We thought it wouldn’t happen here. Yet we knew it could.
America was our promised land. For any American Jew alive now, America saved your family one, two, or three generations ago. Three of my four grandparents fled Ukraine (then Russia) and Belarus, sites of famous pogroms. My great-grandparents from my mother’s side fled Hungary. My father’s parents had accents so thick I could barely understand them.
Ancestors? Killed somewhere in Eastern Europe. My parents didn’t know them and my grandparents didn’t speak of them. If the Cossacks didn’t get them, the Nazis did. It was the same for every Jewish kid I grew up with in our insulated New York suburb.

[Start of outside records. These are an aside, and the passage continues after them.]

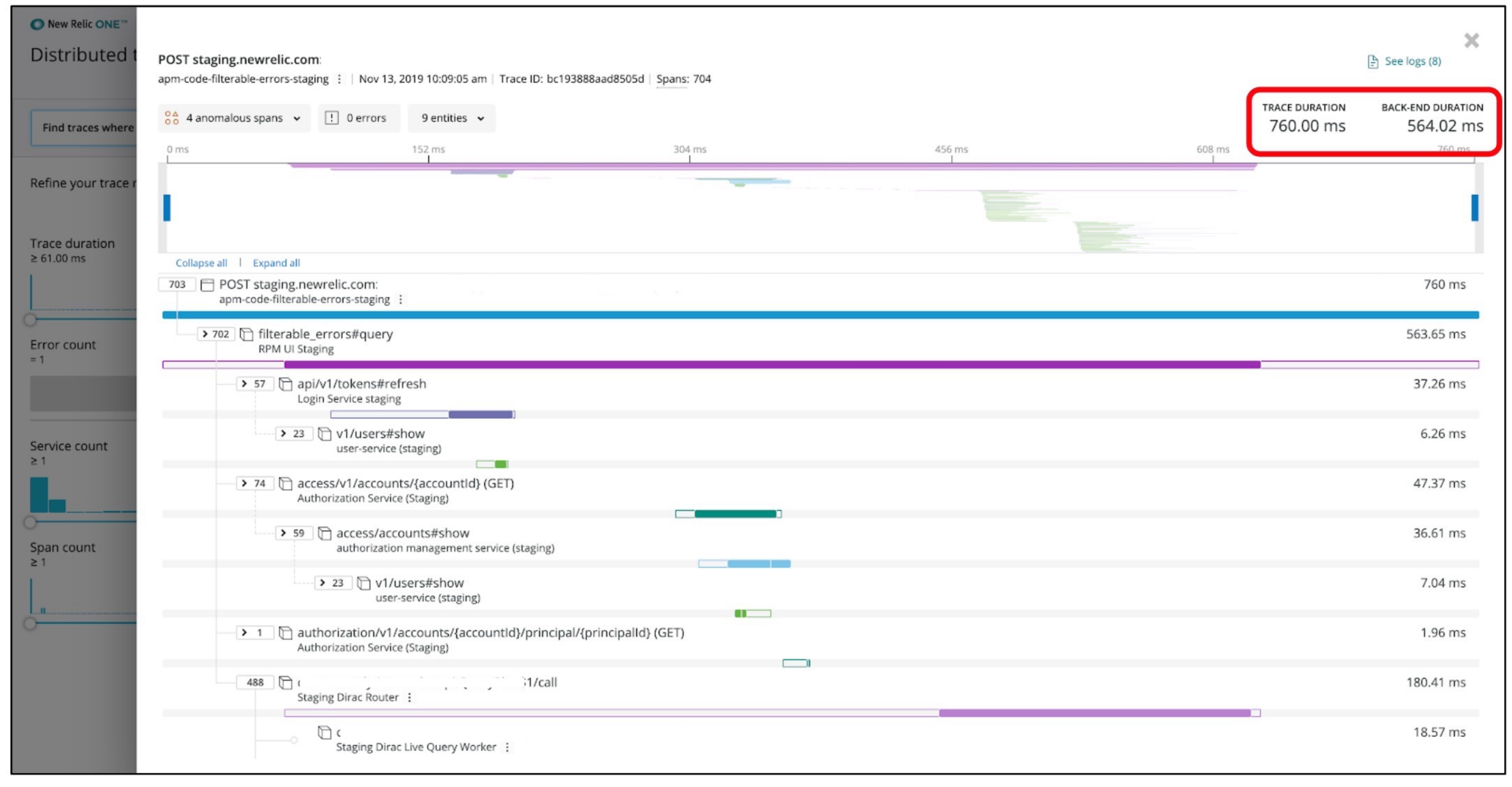1512x787 pixels.
Task: Click span icon beside filterable_errors#query
Action: pos(247,334)
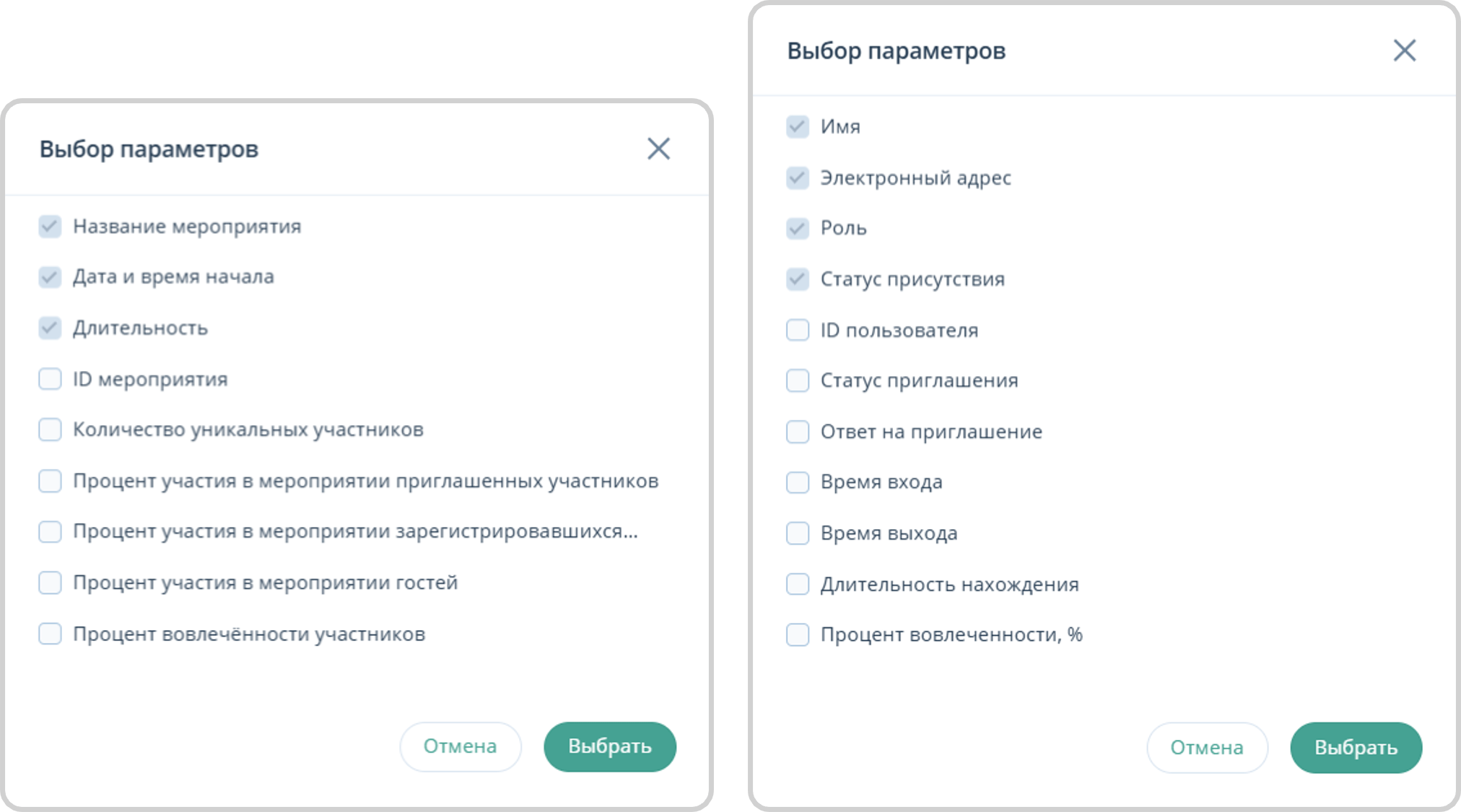Enable "Процент участия в мероприятии гостей"
The height and width of the screenshot is (812, 1461).
[49, 582]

In the big cities, being somewhat White, if still different, we have flourished here for three or four generations, especially those of us lucky enough to grow up in post-war America. Our fathers fought in the wars, then went to college on the GI Bill, and a huge middle class was born. Jewish excellence in business, the arts, and sciences exploded. We were safe here.
And yet when I was a child my reoccurring nightmare was of armed Russians or Nazis knocking on our suburban front door to take us all away.
At 10:00am on September 11, 2001, in Tribeca on West Broadway, where I lived for 25 years, I told my partner Pattie to pack a bag with her original slides and underwear and change of clothes in case we had to flee. When my friend asked how did you know to do that, I said: “I have been waiting for this my whole life.”
We left at noon after the World Trade Center’s Twin Towers fell. That dust rolled by the windows, as we huddled on the other end of the loft with rumors of fireballs coming from the west side and cops saying it might be a good idea to leave now.
When to leave? That’s the question every Jew has embedded in our DNA. When did people know to leave Germany? Russia? Where do you go? What do you take? What do you leave behind? How will you live, if you live?
We are waiting for the midterms and then we will decide.
They say antisemitism is the oldest hatred. But it is hard to know who is historically more hated: Jews, women, or homosexuals. There is the problem of human nature and the question: Why do things never really change? But having those three giant targets on my back, the time might be now.
I don’t want to leave. I still harbor my fantasy that New York City secedes. I would stay here. The real land of E Pluribus Unum (out of many, one).